Smaïn a été reconnu coupable de tentative d’assassinat. Les faits s’étaient produits en 2014, en plein centre de Mons !

Le tribunal correctionnel de Mons a condamné Smaïn à une peine de cinq ans d’emprisonnement avec sursis pour une tentative d’assassinat en plein centre de Mons.

Les faits s’étaient produits en 2014. Il faisait noir. Il était tard, environ 23 h 30. Mounir, patron d’un établissement situé sur la Grand-Place de Mons, venait de finir son boulot. Il se rendait à sa voiture, stationnée à la rue Neuve, une rue perpendiculaire à la place, juste à côté du BAM (Musée d’art moderne).

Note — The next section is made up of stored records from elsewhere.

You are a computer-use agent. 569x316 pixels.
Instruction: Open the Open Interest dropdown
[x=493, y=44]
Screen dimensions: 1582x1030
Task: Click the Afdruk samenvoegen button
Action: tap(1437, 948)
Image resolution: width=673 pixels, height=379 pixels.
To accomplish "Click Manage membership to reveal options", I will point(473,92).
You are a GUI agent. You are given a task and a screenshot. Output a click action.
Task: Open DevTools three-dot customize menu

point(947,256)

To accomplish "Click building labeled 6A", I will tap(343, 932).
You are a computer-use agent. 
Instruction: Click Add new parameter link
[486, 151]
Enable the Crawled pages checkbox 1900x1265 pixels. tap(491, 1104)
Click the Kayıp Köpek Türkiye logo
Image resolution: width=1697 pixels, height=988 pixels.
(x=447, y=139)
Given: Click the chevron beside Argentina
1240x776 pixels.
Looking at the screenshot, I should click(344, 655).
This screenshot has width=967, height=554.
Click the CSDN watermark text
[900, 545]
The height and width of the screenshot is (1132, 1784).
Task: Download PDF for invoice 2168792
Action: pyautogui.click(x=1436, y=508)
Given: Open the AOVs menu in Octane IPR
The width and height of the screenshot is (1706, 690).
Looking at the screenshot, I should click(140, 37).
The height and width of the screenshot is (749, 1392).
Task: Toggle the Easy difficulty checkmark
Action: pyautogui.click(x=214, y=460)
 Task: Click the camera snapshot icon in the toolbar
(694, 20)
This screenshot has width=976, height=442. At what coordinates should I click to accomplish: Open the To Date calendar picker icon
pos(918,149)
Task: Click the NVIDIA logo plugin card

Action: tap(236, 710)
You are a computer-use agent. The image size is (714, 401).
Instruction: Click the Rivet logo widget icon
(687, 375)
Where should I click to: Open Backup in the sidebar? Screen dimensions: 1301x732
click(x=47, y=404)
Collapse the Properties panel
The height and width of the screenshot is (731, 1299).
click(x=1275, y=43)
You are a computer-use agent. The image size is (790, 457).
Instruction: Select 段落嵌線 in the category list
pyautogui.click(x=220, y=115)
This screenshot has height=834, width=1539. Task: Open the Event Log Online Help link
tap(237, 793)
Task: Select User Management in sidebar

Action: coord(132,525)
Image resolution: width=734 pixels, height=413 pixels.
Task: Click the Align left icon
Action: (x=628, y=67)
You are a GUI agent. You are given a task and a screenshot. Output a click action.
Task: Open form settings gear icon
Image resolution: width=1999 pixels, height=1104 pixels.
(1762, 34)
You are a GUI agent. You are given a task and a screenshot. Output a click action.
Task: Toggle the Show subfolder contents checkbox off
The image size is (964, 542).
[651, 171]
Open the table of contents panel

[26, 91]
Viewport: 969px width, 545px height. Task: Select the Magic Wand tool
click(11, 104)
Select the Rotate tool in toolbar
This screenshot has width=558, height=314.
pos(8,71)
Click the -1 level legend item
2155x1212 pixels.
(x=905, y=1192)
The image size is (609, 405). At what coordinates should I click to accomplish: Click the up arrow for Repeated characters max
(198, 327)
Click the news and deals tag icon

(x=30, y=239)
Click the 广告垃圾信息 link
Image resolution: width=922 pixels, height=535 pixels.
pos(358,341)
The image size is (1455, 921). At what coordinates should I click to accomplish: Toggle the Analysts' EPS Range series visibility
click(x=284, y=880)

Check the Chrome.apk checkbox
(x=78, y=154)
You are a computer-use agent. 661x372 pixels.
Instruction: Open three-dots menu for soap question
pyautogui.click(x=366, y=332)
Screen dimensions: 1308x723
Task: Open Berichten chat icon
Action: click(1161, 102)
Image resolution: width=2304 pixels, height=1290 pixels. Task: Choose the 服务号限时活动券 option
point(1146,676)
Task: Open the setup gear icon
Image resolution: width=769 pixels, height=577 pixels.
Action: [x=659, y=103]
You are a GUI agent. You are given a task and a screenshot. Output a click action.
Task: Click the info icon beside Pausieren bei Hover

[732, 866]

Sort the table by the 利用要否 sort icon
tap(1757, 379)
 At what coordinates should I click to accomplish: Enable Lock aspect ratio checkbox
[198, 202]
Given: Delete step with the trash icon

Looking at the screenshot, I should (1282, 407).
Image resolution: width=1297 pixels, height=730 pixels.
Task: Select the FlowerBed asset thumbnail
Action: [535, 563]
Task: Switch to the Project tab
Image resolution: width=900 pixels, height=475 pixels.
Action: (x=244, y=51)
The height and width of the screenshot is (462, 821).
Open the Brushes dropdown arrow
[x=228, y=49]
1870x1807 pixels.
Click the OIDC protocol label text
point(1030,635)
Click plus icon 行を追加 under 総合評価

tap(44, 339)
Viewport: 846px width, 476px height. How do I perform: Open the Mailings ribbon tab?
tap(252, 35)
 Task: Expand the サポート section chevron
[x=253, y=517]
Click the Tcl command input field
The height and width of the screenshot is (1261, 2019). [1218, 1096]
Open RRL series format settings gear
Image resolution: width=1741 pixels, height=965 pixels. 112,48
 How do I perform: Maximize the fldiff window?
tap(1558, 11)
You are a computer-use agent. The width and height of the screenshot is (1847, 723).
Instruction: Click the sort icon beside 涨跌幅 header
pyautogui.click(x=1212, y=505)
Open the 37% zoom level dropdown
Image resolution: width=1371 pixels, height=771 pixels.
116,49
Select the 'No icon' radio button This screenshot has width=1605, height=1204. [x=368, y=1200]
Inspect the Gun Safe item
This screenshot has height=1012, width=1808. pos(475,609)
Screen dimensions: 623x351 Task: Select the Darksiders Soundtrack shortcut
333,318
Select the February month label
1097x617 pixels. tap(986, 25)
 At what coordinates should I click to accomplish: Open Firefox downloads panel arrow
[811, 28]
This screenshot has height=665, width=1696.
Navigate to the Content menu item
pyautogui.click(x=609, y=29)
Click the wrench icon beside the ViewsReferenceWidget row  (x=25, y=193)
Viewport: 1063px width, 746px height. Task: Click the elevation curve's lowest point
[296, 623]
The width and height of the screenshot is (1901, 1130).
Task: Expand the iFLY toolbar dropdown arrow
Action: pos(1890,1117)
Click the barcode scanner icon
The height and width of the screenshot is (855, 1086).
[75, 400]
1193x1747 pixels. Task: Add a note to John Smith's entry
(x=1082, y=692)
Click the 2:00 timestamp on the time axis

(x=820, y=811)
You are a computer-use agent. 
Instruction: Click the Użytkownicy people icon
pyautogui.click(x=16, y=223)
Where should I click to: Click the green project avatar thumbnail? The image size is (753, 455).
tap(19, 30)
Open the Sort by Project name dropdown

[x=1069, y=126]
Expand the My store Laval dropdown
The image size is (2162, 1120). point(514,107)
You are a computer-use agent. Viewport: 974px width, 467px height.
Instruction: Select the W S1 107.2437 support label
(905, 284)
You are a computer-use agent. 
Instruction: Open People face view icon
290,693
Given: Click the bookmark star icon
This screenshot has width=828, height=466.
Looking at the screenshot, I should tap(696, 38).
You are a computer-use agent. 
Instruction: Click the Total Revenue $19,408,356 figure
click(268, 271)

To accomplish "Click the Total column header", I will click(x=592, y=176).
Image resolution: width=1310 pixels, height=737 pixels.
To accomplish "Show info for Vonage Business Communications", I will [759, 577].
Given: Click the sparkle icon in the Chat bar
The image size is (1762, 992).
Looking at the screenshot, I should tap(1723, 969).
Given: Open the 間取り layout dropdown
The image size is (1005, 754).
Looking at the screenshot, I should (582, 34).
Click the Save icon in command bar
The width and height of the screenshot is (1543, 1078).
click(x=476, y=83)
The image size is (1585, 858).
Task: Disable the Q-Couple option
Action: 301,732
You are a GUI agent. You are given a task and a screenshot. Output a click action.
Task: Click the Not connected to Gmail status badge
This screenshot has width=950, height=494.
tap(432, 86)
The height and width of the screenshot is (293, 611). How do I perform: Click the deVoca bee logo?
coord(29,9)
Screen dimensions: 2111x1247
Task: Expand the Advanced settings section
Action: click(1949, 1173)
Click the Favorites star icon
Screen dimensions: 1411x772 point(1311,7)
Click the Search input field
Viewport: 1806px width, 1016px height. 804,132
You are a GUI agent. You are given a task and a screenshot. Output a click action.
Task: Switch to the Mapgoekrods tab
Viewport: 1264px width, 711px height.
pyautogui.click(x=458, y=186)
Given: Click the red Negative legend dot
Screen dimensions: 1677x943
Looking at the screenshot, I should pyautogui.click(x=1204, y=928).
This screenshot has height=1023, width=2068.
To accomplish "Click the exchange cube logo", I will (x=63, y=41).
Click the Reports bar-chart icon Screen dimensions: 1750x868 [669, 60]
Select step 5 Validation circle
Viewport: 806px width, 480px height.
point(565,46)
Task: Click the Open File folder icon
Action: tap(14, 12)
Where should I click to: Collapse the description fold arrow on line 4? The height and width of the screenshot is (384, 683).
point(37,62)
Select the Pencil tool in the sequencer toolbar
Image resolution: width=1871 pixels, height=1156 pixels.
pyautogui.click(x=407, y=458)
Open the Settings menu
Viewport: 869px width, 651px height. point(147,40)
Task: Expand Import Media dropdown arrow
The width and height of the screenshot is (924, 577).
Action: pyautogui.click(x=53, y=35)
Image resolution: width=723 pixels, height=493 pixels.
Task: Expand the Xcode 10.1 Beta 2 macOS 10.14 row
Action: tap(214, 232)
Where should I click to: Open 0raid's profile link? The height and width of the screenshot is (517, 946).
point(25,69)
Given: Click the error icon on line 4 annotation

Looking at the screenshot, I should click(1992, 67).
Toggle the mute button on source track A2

Alors qu’il se trouvait à proximité de son véhicule, un autre s’est arrêté à sa hauteur. Deux balles ont été tirées depuis celui-ci. Heureusement, ni l’une ni l’autre n’ont touché Mounir. Une des balles a toutefois abouti sur le véhicule du patron, l’autre sur une façade d’une maison située à proximité.

Mounir a, bien évidemment, été interrogé. Selon lui, l’auteur des coups de feu n’était autre que Smaïn, à qui il avait repris un établissement dans Mons. Selon Mounir, le fameux Smaïn aurait souhaité une reprise plus avantageuse.

Le suspect a toujours nié les faits. Selon lui, ce n’était pas possible qu’il soit l’auteur des coups de feu puisqu’il se trouvait dans la capitale française.

Des vérifications ont donc notamment été effectuées en France. Ce qui explique la longueur de l’enquête. Une enquête, qui, pourtant, selon Me Frank Discepoli, avocat de Smaïn, est empreinte de quelques manquements.

Frank Discepoli avait notamment mis en avant le fait que Smaïn n’avait jamais possédé le type de véhicule décrit par Mounir. Il avait également pointé le fait qu’il n’y avait pas eu d’étude concernant la poudre sur les habits de Smaïn, et surtout au sujet des déclarations de Mounir, clairement opposées.

Enfin, l’avocat avait expliqué que vu où le second tir avait abouti, il ne pouvait s’agir que de menaces.

Le tribunal n’a pas vu les choses sous le même regard. Il estime, en effet, que le second tir est tout à fait accidentel. Il est "parti" car l’arme s’est enrayée.

Par contre , le tribunal estime qu’il est évident que le premier tir avait pour but de toucher Mounir. La balle est, en effet, passée à 10 cm à peine de la gorge du cafetier.

Nous avions rencontré ce dernier avant l’audience des plaidoiries. Il nous avait précisé ne pas vouloir s’exprimer et ne pas être au courant que l’affaire allait passer devant le tribunal. "Enfin", s’était-il exclamé.